** SHORT PROBLEM **
List every line in the entries below that contains the string "screenshot". Case counts.

** PROVIDED INFORMATION **
● ● ● ● ● ● ●

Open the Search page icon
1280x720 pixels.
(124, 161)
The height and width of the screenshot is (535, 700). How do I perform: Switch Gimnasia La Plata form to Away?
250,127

● ● ● ● ● ● ●

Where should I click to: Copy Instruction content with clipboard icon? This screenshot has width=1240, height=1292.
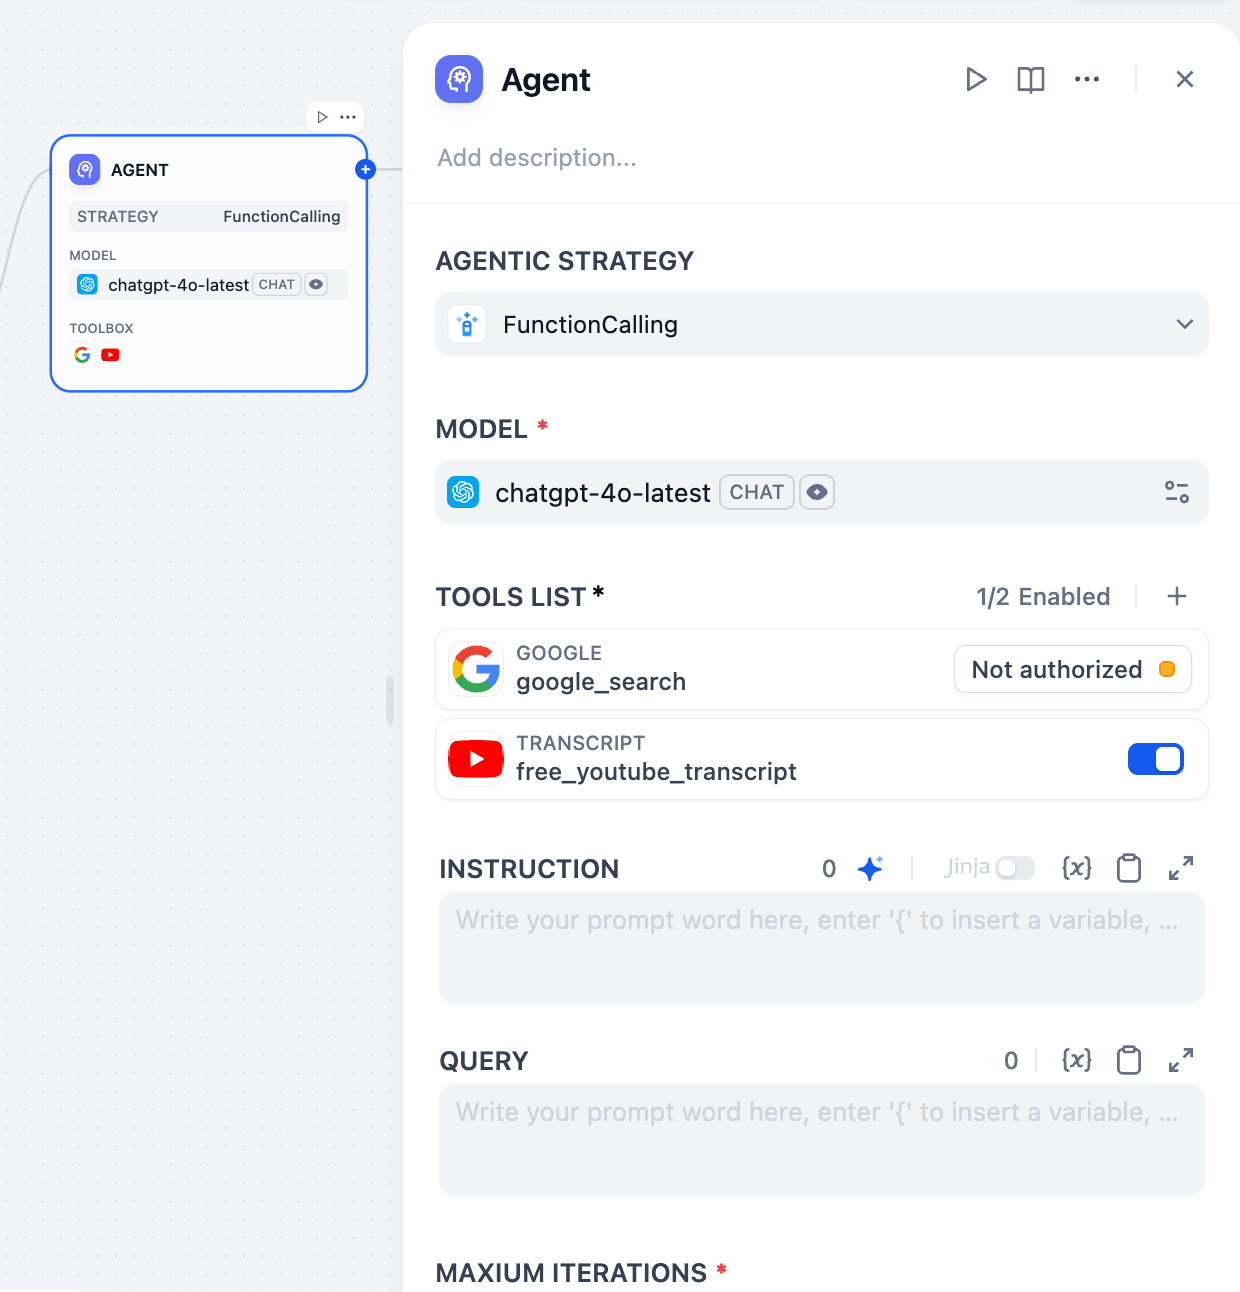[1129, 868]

● ● ● ● ● ● ●

** WRITTEN RESPONSE **
The height and width of the screenshot is (535, 700). How do I perform: Switch Gimnasia La Plata form to Away?
Where should I click to: Copy Instruction content with clipboard icon? This screenshot has width=1240, height=1292.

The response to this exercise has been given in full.